Thursday, April 21, 2011

Seven Tips for Good Jewelry Photos

A friend recently emailed me for advice on photographing her handmade jewelry.  She wants to start selling online at venues like ArtFire and Etsy.  When you sell online all you have are your photographs.  They must convey texture, size, and everything you want your buyers to know about your jewelry. 

I sat back and thought about what I have learned from twenty years of photographing my jewelry.  I came up with these seven tips:

    1)  Look at Artfire and Etsy and anywhere else they sell jewelry and find the photos that speak to you.  Nothing too cluttered - the jewelry must be the focus.  Note the angles they shoot from and the backgrounds they use.  I used to use fabric backgrounds, but they pixillate in digital photos.  Try colored and patterned papers (scrapbooking papers are great), rocks, or old barnwood.

    2)  Use a camera with a macro lens.  If you have a digital dsl, a macro lens can be very spendy.  I use Tiffen close up lenses, which are like reading glasses for your camera.  They are sized by the diameter of your lens and come in combos of magnification that you can use together or separately.  I have seen them for around $35 on Ebay.

    3)  A tripod is essential.  You just can't hold your camera still enough for close up jewelry photography.

    4)  A light tent is essential for getting good lighting and decreasing glare.  For many years my light tent was made from a Costco kitchen bag.  It transmits light in the perfect spectrum; ie: not too yellow and not too blue.  Certain white buckets with parts cut out can work, too.  Jewelry photos tend to come out yellow, and the right light tent can ameliorate this.

    5)  The right lighting is also essential.  Some people get great results outside on a bright but cloudy day.  Sunny days are too bright.  But I want to be able to take pictures comfortably, indoors.  I used to use goose neck desk lamps (cheapies from Target) with full specrum or cool spectrum lightbulbs from Lowes. Place one light on each side of the light tent and one as a spot light coming in from near the camera.  It was a great set-up for many years.  More recently I invested in a Jewelry Photography kit from Tabletop Studios.
It's a great set-up for a reasonable price.
Tabletop Studio's  Deluxe Jewelry Photography Kit

  6)  Take LOTS of pictures, changing the angles of the jewelry and the lights.  You never know what will work.  Take detailed notes.  After much experimentation, I use my camera on auto, so I no longer have to note the settings.  Play with your white balance settings.  Find what works with your camera, your lights, your tent.

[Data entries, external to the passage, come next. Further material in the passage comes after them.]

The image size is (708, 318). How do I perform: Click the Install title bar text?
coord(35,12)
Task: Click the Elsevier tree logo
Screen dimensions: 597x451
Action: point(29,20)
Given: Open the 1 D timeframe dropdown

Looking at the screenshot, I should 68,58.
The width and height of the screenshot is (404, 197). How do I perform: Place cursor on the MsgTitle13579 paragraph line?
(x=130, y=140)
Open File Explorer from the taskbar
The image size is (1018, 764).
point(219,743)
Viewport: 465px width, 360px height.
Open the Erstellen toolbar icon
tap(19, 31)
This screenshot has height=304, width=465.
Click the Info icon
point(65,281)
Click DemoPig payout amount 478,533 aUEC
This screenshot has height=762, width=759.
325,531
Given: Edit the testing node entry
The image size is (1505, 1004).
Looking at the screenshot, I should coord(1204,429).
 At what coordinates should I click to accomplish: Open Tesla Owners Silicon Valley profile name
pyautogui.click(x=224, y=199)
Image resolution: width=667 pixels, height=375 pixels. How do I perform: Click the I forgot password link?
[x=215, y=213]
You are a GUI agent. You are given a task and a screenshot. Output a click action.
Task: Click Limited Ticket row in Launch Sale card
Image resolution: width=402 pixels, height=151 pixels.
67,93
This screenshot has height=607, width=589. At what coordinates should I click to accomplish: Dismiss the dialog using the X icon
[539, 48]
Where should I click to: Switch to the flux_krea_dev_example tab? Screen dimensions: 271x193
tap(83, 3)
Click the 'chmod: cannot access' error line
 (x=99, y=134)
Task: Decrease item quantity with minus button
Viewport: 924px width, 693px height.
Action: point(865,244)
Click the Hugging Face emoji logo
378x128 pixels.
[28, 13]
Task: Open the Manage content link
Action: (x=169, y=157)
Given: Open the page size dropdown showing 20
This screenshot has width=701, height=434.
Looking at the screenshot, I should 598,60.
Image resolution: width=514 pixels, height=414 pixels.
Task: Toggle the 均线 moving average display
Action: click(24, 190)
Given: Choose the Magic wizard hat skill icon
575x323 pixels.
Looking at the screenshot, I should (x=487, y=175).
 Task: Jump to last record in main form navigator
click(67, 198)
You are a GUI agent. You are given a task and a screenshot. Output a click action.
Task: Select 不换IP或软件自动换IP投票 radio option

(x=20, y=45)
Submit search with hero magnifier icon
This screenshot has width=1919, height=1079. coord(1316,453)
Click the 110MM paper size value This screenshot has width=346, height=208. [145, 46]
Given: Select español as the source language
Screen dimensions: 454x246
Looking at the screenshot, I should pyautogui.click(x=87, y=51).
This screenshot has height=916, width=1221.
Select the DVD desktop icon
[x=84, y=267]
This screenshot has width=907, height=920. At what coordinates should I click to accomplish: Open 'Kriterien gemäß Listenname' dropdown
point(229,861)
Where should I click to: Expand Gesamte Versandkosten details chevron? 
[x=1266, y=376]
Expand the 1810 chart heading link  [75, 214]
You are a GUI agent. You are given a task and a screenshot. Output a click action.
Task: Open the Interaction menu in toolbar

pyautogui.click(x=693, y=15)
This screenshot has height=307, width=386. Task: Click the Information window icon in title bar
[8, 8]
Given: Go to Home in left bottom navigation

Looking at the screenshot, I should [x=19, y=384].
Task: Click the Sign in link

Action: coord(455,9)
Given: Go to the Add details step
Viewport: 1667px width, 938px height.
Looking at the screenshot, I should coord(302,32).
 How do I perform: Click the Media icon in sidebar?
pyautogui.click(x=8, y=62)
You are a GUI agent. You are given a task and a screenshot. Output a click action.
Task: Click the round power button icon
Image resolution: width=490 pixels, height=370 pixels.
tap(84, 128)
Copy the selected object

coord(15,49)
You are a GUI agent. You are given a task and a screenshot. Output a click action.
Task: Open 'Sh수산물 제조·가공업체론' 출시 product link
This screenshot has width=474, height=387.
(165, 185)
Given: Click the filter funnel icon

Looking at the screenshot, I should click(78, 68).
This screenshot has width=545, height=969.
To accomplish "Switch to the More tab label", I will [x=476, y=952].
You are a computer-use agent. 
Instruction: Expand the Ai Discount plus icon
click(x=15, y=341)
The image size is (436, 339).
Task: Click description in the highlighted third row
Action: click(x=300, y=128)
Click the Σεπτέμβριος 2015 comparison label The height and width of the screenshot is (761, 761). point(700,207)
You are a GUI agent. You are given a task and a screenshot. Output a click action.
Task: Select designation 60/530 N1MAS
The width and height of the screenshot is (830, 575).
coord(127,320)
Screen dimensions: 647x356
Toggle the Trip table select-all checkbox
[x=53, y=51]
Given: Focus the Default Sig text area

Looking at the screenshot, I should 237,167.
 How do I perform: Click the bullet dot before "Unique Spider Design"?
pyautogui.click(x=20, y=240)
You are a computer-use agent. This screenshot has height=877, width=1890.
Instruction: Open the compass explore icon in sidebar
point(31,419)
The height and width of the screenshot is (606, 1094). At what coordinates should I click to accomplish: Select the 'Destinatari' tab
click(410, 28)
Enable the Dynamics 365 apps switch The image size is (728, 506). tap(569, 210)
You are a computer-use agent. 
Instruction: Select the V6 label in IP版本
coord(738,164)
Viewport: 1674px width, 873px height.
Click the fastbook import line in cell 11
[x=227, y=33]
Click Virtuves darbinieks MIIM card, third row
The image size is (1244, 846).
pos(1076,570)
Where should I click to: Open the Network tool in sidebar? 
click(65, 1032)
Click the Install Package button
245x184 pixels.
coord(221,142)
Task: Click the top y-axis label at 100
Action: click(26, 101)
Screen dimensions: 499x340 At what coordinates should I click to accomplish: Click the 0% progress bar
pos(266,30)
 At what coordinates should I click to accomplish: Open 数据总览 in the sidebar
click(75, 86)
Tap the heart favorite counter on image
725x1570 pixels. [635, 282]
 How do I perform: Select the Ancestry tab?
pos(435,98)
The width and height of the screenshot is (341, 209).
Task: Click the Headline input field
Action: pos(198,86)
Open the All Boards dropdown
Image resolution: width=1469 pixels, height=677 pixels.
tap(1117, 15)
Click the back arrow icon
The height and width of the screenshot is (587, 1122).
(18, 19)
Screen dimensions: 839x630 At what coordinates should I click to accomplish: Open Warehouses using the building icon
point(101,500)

    7)  Photo editing software is essential.  You can get everything you need from Photoshop Elements.  I got a new one on Ebay for $35.  I recommend The Missing Manual for whatever edition you get.  It's the best book out there on almost any software, especially Photoshop.  Crop the pictures close, use Levels to darken the darks and lighten the lights (as needed), correct any yellowing, brighten colors as needed, and sharpen.  You must do the latter if you want the photos to look good online.  Then they have to be saved in the size recommended by the site you are putting them on.  They all have different requirements at the moment, though some platforms are more flexible than others.  DPI for online used to be 72, but any computer since 1999 can easily use 96dpi, so I use that for clearer pictures.  I have been told that naming your photos (each one a different name) helps in Google searches. 

And one bonus tip:

   8)  Every photo session is an experiment.  The search for the perfect photo, the one that conveys everything about your work, that makes people stand up and take notice, is an ongoing process.  There is no perfect photo.  Keep playing, changing your props, your backgrounds, your lighting. You will get better.  You will keep learning.  You will get closer to that elusive goal. And along the way you will be attracting buyers and growing your business.

I am still learning.  I always love new tips.  Please add your experiences in the comments section.

Copyright Serendip Designs


  1. Thank you for sharing these tips!

  2. Great tips to get someone started! I know I could've used them early on. Trial and error...and I still go and take more photos to change things up.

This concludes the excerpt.